There is one thing particularly notable about our typefaces, and that is that they are designed with several writing systems (scripts) in mind. In other words, they are attempts to harmonise different scripts in typographic terms. However, a careful reader should stop and wonder what does it exactly mean to match scripts and why would one want to do that in the first place.

With the advent of global communication, all kinds of multilingual documents are becoming more and more common. Multilingual typography is most noticeable in dictionaries, linguistic publications, various product manuals, websites, and way-finding applications. In some countries, owing to linguistic diversity, it is omnipresent.

The use of various scripts in one multilingual document presents a brand new set of conditions and constraints for typographers. Designing text material involving two or more scripts means balancing sometimes extremely different writing systems in one coherent meta‐system. The result has to solve not only problems of each script individually, but those arising from their interaction as well.

Notably, perfect equality may not always be the goal. Depending on the purpose of a publication, scripts may be required to act in different roles. In a dictionary, one script is usually dominant and the other subordinate. In a general academic text with multi‐script quotations, an equal relationship is usually intended.

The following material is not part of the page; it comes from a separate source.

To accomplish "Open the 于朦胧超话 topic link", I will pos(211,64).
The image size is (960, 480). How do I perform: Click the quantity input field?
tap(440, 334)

Methods of dealing with multiple scripts on one page can be diverse as well. Scripts can be separated, either on the level of pages, paragraphs, or lines. The most challenging approach is setting varying scripts on one line.

Typographic balance involves mainly these closely related parameters: size, colour (weight), and proportion. The size is usually decided based on the intended importance of corresponding text while the proportion is related to convention and legibility of a particular script. When using different typefaces for each script, it is often a problem that when the proportion and size are set properly, it is hard to get an even overall colour. This is one of the objectives of multi-script typefaces, to allow for an even colour together with the appropriate default sizing and proportions respectful to the readability and to the natural character of the scripts.

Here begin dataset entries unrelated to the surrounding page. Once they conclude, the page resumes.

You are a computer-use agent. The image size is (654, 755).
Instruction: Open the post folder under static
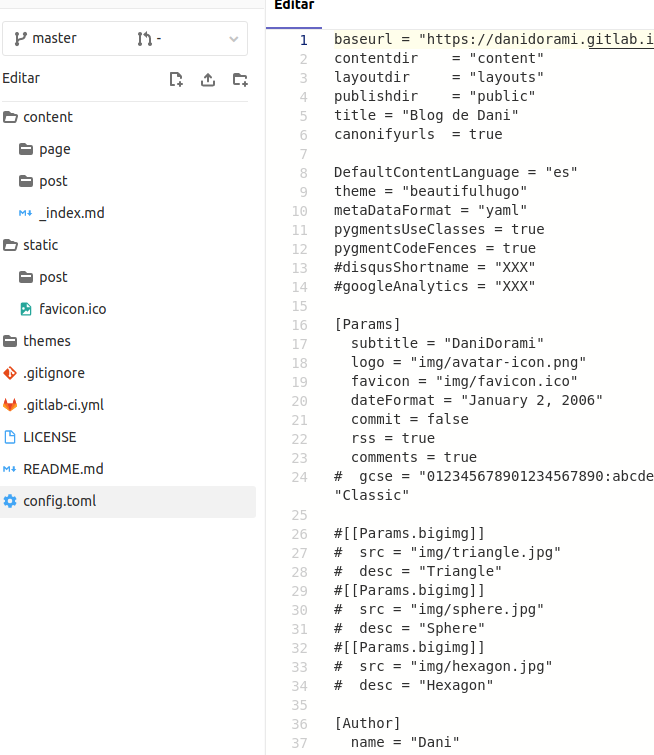pos(53,277)
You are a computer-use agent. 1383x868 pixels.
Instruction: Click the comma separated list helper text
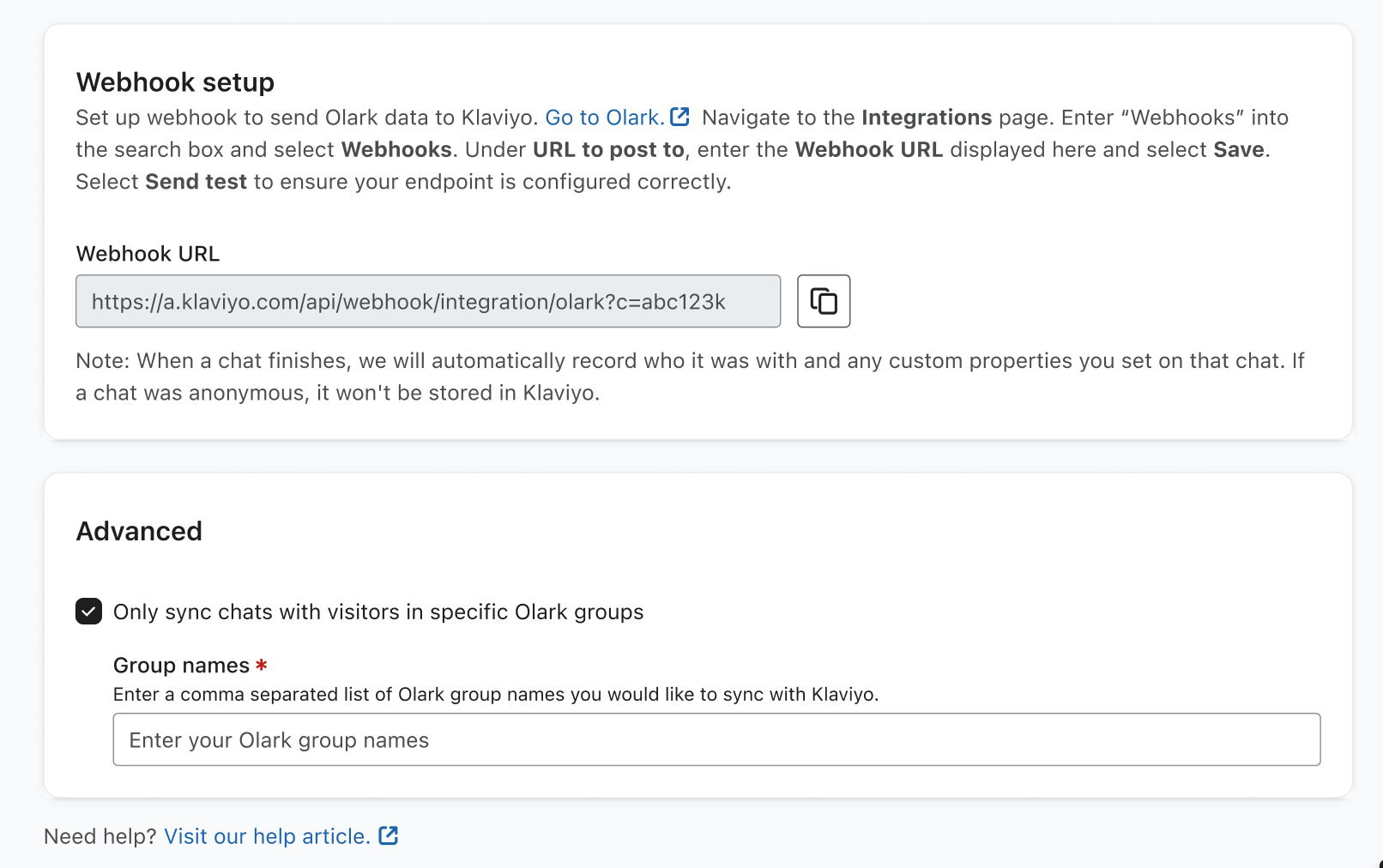point(496,694)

A multi-script typeface should ideally unite the scripts stylistically as well, yet this cannot be forced. Scripts which developed in different environments require different typographic solutions. Stylistic features have to be applied with great sensitivity. Overdoing the matching and misinformed attempts at innovation can cause more harm to readability than merely getting the mutual typographic balance wrong. One should never take for granted that what works in one script will be applicable and equally effective in another.

In order to achieve an ideal harmony, scripts have to be balanced aesthetically, but also with cultural sensitivity. The ability to choose a proper typeface for a certain purpose requires understanding the history of the script’s development and the culture associated with the script. And this knowledge cannot be simply generalised.

Rosetta is trying to provide graphic designers and typographers with carefully selected typefaces which consider these perils of harmonisation and deal with them in a thoughtful manner. Only such typefaces will make multi-script typography easier and improve the reading experience.